The securities to be registered hereby are the units, ordinary shares, rights and warrants of Garnero Group Acquisition Company (the “Company”). The description of the units, ordinary shares, rights and warrants contained under the heading “Description of Securities” in the registration statement initially filed with the Securities and Exchange Commission on May 20, 2014, as amended from time to time (File No. 333-196117) (the “Registration Statement”) to which this Form 8-A relates is incorporated herein by reference. Any form of prospectus or prospectus supplement to the Registration Statement that includes such descriptions and that are subsequently filed are hereby also incorporated by reference herein.

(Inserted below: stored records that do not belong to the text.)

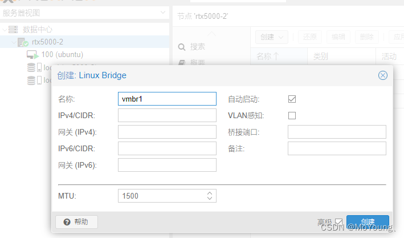The height and width of the screenshot is (238, 404).
Task: Click the help question mark icon
Action: (67, 222)
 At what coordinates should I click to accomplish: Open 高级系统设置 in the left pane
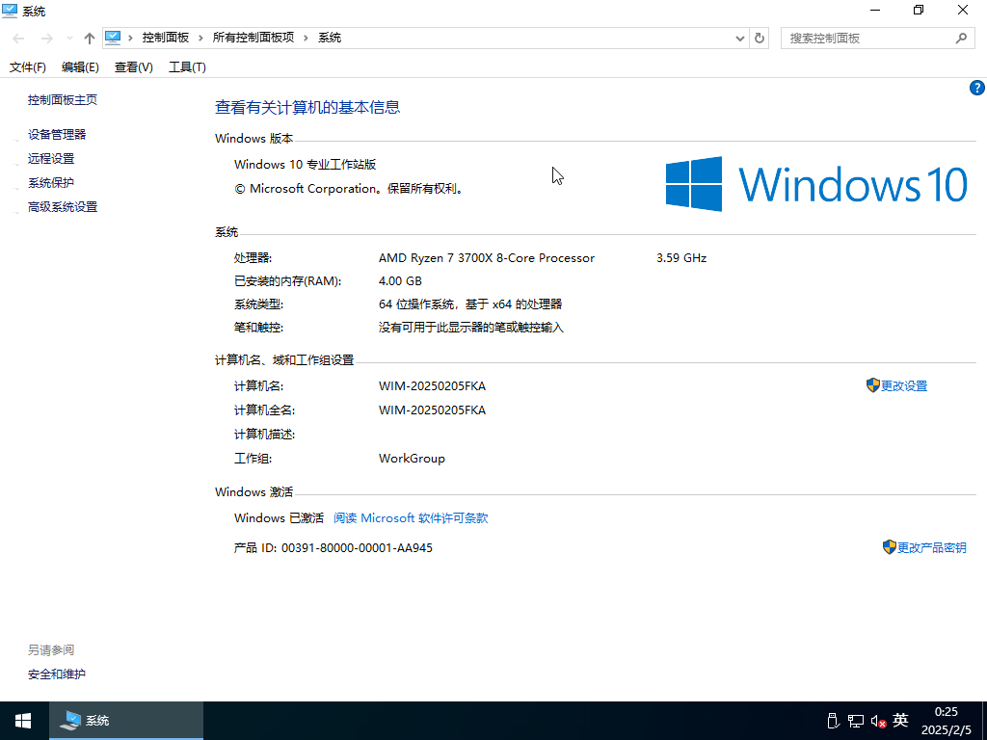pos(63,206)
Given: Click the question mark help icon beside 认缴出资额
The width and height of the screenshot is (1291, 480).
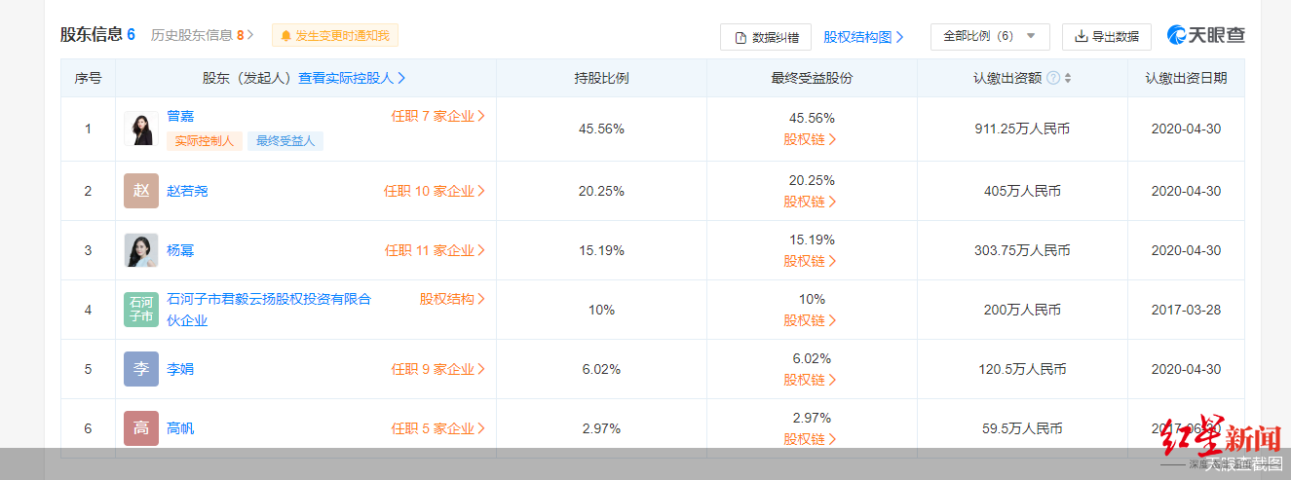Looking at the screenshot, I should tap(1053, 79).
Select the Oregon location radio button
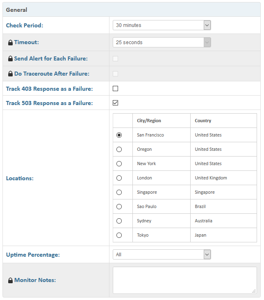264x300 pixels. click(119, 149)
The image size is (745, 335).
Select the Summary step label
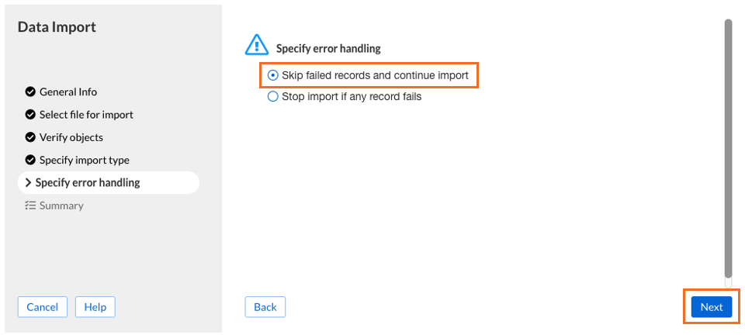click(61, 205)
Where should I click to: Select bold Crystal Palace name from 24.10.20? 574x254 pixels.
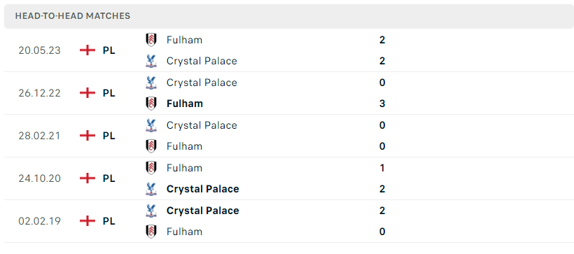pos(202,189)
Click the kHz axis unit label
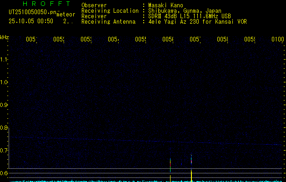This screenshot has width=286, height=182. point(5,37)
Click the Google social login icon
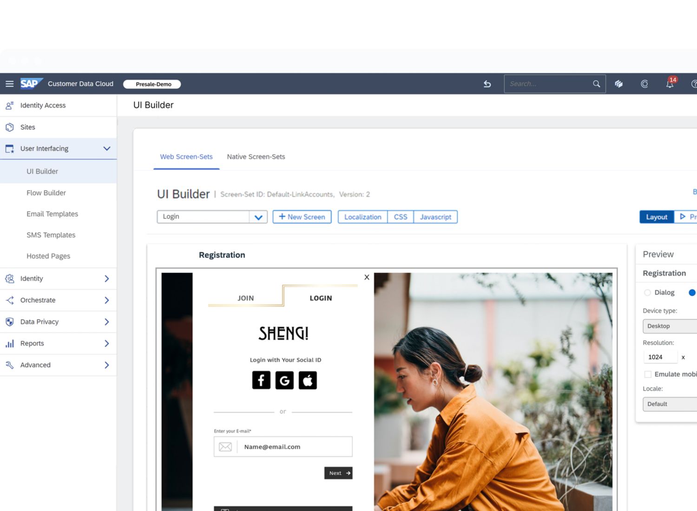The width and height of the screenshot is (697, 511). (x=284, y=380)
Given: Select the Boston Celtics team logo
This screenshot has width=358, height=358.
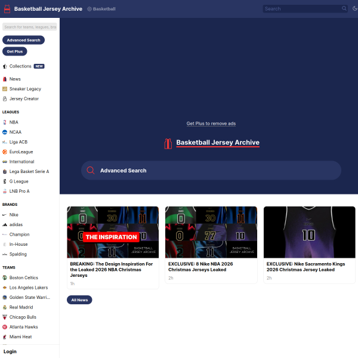Looking at the screenshot, I should click(x=5, y=278).
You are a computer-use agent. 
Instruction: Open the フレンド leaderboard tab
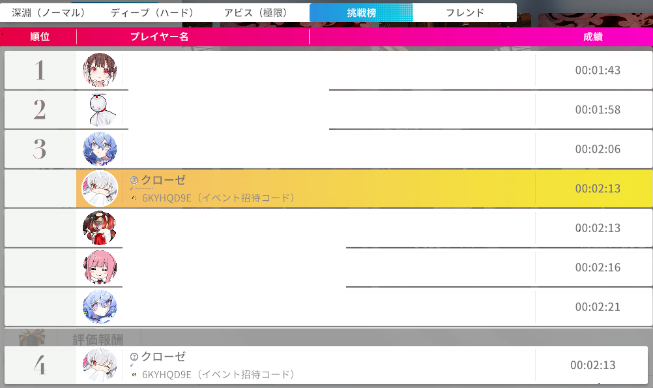(465, 13)
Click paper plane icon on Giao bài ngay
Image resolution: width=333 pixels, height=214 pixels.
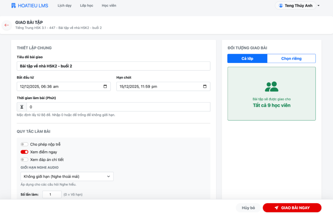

Item 2. Index to Exhibits.
3.1 | Amended and Restated Memorandum and Articles of Association (included in Amendment No. 1 to the Registrant’s Registration Statement on Form S-1 (File No. 333-196117) filed on June 6, 2014 and incorporated herein by reference). |
4.1 | Specimen Unit Certificate (included in the Registrant’s Registration Statement on Form S-1 (File No. 333-196117) filed on May 20, 2014 and incorporated herein by reference). |
4.2 | Specimen Ordinary Share Certificate (included in the Registrant’s Registration Statement on Form S-1 (File No. 333-196117) filed on May 20, 2014 and incorporated herein by reference). |
4.3 | Specimen Rights Certificate (included in the Registrant’s Registration Statement on Form S-1 (File No. 333-196117) filed on May 20, 2014 and incorporated herein by reference). |
4.4 | Specimen Warrant Certificate (included in the Registrant’s Registration Statement on Form S-1 (File No. 333-196117) filed on May 20, 2014 and incorporated herein by reference). |
4.5 | Form of Warrant Agreement between Continental Stock Transfer and Trust Company and the Registrant (included in the Registrant’s Registration Statement on Form S-1 (File No. 333-196117) filed on May 20, 2014 and incorporated herein by reference). |
4.6 | Form of Unit Purchase Option between the Registrant and EarlyBirdCapital, Inc. (included in Amendment No. 1 to the Registrant’s Registration Statement on Form S-1 (File No. 333-196117) filed on June 6, 2014 and incorporated herein by reference). |
4.7 | Form of Rights Agreement between Continental Stock Transfer and Trust Company and the Registrant (included in the Registrant’s Registration Statement on Form S-1 (File No. 333-196117) filed on May 20, 2014 and incorporated herein by reference). |
SIGNATURE
Pursuant to the requirements of Section 12 of the Securities Exchange Act of 1934, the registrant has duly caused this registration statement to be signed on its behalf by the undersigned, thereto duly authorized.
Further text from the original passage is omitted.